● Page excerpt
━━━━━━

The options available for treating focal liver disease are expanding. For patients with advanced disease who are seeking temporary relief rather than restoration of full health, or those who want a downstaging solution to make them eligible for surgery, interventional radiologists have plenty to offer.

 

"There has been a paradigm shift in the treatment of the liver. In the past few years, there has been a tremendous interest in palliation," said Dr. Dushyant Sahani, an assistant professor of radiology at Harvard University and director of CT at Massachusetts General Hospital in Boston, Massachusetts.

 

Image-guided ablation has recently emerged as a robust technique for treating patients with relatively small liver lesions that cannot be removed safely by surgery.

 

Most practitioners favor the use of thermal ablation using radiofrequency (RF) energy. The localized heat treatment, which induces coagulative necrosis in tumor tissue, can also be performed using a laser as the energy source (laser-induced interstitial thermal therapy).

━━━━━━

● Collected material
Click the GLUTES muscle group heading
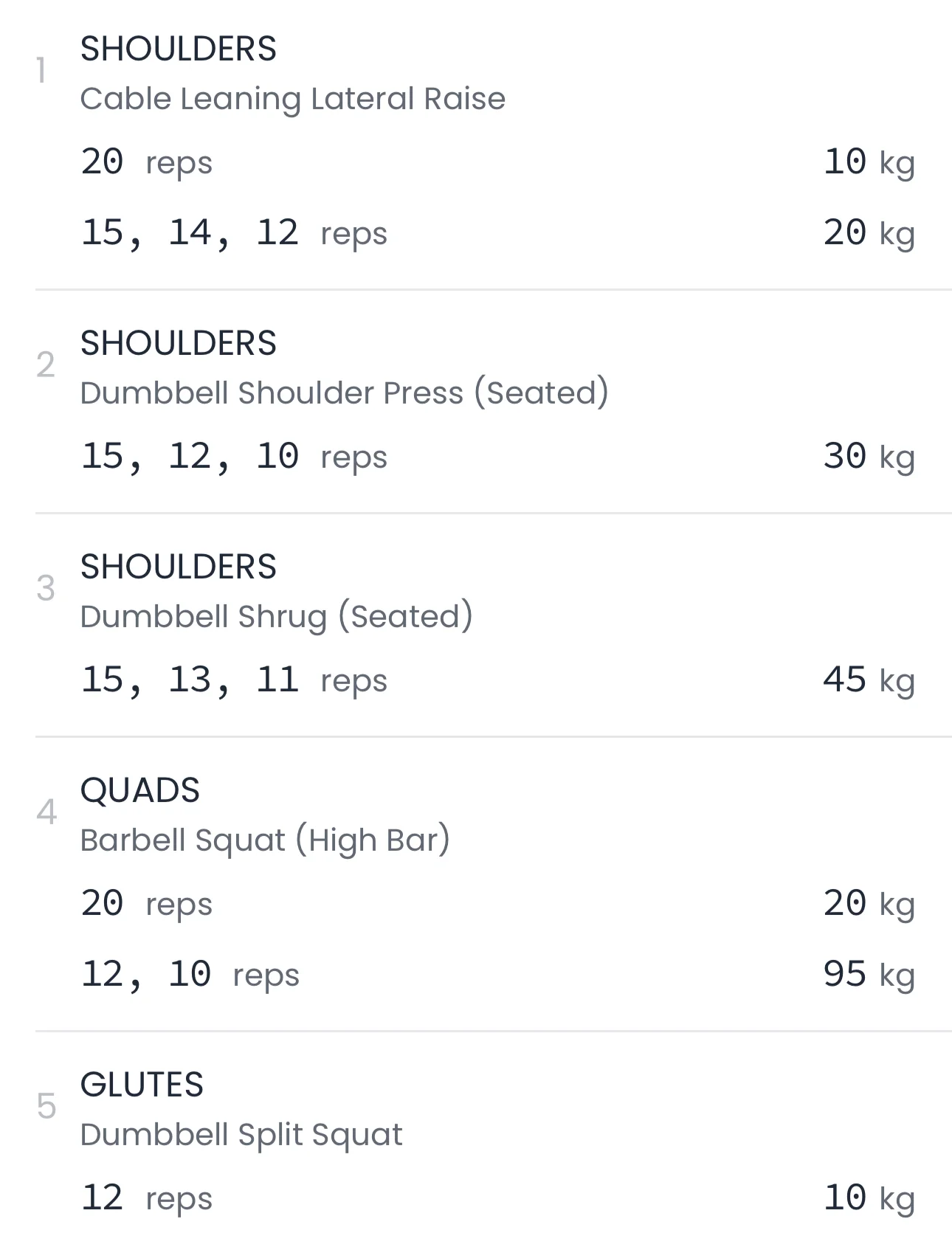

━━━━━━

Rewrite the passage on liver treatment, starting with "Most practitioners favor" and going on through "interstitial thermal therapy).", with "favor" changed to "prefer".

Most practitioners prefer the use of thermal ablation using radiofrequency (RF) energy. The localized heat treatment, which induces coagulative necrosis in tumor tissue, can also be performed using a laser as the energy source (laser-induced interstitial thermal therapy).